Pray: Many people are suffering right now in our world. Pray for those in need and join your heart with them to God.
Serve: Where is the suffering face of Christ in your life right now? How can you help another who is in need?
22nd Sunday of the Year Readings
Some of the toughest questions I routinely encounter as a priest occur during sickness or untimely death. In the midst of great suffering and pain, a loved one comes up to me and asks, “Father, why did this have to happen? Why do they have to suffer? Why doesn’t God take the pain away?”
In the anguish of the moment no answer is adequate; the pain hurts too much, and seeing another suffering is often too hard to describe with words.
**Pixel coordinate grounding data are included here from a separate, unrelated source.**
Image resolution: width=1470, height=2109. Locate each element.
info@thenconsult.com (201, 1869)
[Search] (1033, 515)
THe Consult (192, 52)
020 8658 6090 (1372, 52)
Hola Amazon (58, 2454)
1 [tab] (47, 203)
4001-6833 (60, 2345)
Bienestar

Our hearts feel more than we can say, and the emotions overflow the limits of our soul.
We encounter suffering in many ways: at the graves of loved ones; in hospital and nursing home rooms; at the bedsides and wheel chairs of homebound; through news stories of tragedy; and in quiet moments all alone. Many of us are familiar with the grief and pain of suffering, and we are quick to recognize its presence in those around us.
In the Old Testament and Gospel readings today we encounter suffering. Both Jeremiah and Jesus raise two crucial points:
1. The pain is real.
2. The suffering is part of their witness.
First, neither Jeremiah nor Jesus deny that suffering is part of their lives. They do not hide from it, repress it, pretend it is not there, or run away out of fear. Their suffering is real; they acknowledge the truth of what they must face and confront it.
Second, the pain they face is part of their ministry. Simply put, they suffer because they have remained faithful to God. Jeremiah burns with the fire of a prophet; to remain silent would destroy him and deny God’s word. Jesus knows that only through his death and resurrection can he fulfill his Father’s will; to run away would deny God’s plan for salvation history.
From the example of Jeremiah and Jesus we discover that our suffering is part of a much larger picture. We know that suffering is an element of life, mixed with the joy and beauty we encounter daily. We know that it will come in difficult and sometimes unexpected ways.
Yet God is present in our suffering. Just as Jeremiah and Jesus knew that God was present with them, so too we can see that the Lord is near, giving us strength and hope. Thus suffering may be a way that we draw closer to God, mindful of our need.